Saturday, March 05, 2016

A Bruxa

O cinema de horror tem dado indícios de estar revivendo nos últimos anos uma tradição do gênero. Os filmes de bruxas, um dia populares, e que se tornaram clássicos nas mãos de cineastas como Dario Argento, perderam força quando, de esposas do diabo, tais personagens se tornaram protagonistas de franquias infanto-juvenis. Recentemente, porém, a bruxaria parece ter tomado novo fôlego, com obras como As Senhoras de Salém (Rob Zombie, 2012), a já anunciada refilmagem de Suspiria (Luca Guadagnino, 2017), e a minissérie O Bebê de Rosemary (Agnieszka Holland, 2014). Nesse contexto de retomada do subgênero, A Bruxa, de Robert Eggers, dificilmente deixará de ter posição de destaque, pela construção eficiente do clima de pavor e pela coragem em dar ao espectador durante quase toda a sua duração uma experiência de terror genuíno ao sugerir muito mais do que mostrar.

A trama, escrita por Eggers em inglês moderno clássico, se passa em 1630 e acompanha uma família que é banida do vilarejo onde moravam por se recusarem a seguir os preceitos religiosos do local. Após confirmarem sua fé, acabam indo morar no interior, em uma casa à margem da floresta que, em breve, revelará ser o abrigo de algo aterrorizante. Em pouco tempo, William (Ralph Ineson), Katherine (Kate Dickie) e os filhos Thomasin (Anya Taylor-Joy), Caleb (Harvey Scrimshaw) e os gêmeos Mercy (Ellie Grainger) e Jonas (Lucas Dawson) se verão envolvidos em uma espiral de horror, principalmente após o bebê da família desaparecer sem deixar rastro.
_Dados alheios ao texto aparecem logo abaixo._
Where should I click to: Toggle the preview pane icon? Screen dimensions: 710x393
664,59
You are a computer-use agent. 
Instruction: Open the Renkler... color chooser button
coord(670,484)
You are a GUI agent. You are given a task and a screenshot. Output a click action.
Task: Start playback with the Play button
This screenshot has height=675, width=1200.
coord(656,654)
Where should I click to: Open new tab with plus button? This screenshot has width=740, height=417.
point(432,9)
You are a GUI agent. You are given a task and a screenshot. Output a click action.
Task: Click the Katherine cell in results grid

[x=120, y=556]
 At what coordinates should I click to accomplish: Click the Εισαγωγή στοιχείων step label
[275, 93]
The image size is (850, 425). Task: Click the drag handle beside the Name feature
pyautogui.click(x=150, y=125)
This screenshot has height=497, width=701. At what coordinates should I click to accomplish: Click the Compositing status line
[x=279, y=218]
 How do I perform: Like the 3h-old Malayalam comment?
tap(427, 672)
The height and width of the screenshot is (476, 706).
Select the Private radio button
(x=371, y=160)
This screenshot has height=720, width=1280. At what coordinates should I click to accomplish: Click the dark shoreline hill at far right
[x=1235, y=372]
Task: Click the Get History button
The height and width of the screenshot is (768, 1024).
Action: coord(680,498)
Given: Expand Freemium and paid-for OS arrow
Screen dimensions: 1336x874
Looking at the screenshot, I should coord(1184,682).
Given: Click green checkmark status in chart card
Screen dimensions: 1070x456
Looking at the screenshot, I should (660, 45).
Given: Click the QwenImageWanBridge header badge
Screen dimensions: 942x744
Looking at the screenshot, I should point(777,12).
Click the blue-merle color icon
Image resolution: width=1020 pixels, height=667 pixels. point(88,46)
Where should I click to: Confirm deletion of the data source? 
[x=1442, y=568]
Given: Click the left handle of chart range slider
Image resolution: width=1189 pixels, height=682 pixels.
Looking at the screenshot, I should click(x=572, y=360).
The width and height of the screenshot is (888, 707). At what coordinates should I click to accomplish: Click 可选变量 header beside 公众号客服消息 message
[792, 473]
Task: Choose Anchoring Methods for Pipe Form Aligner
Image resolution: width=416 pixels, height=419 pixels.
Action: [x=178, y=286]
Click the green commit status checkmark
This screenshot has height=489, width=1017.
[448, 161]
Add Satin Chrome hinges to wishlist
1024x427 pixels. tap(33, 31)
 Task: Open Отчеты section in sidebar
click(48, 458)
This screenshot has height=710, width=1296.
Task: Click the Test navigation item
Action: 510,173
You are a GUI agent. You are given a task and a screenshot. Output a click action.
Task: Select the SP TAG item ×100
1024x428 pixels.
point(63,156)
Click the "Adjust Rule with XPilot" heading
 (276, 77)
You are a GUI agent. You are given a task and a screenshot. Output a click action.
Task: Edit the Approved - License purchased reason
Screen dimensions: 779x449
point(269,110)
É fascinante como o texto de A Bruxa se aproveita do componente sobrenatural para estudar seus personagens. A maldade maior, de acordo com o longa, está no próprio homem, e em como ele não se priva de acusar e culpar o outro quando se vê encurralado por uma situação limite, ignorando até mesmo os laços familiares. O sumiço do bebê deteriora de vez o relacionamento entre os integrantes da casa, e não demora muito para que as interações ganhem os contornos acusatórios dignos dos melhores filmes de câmara.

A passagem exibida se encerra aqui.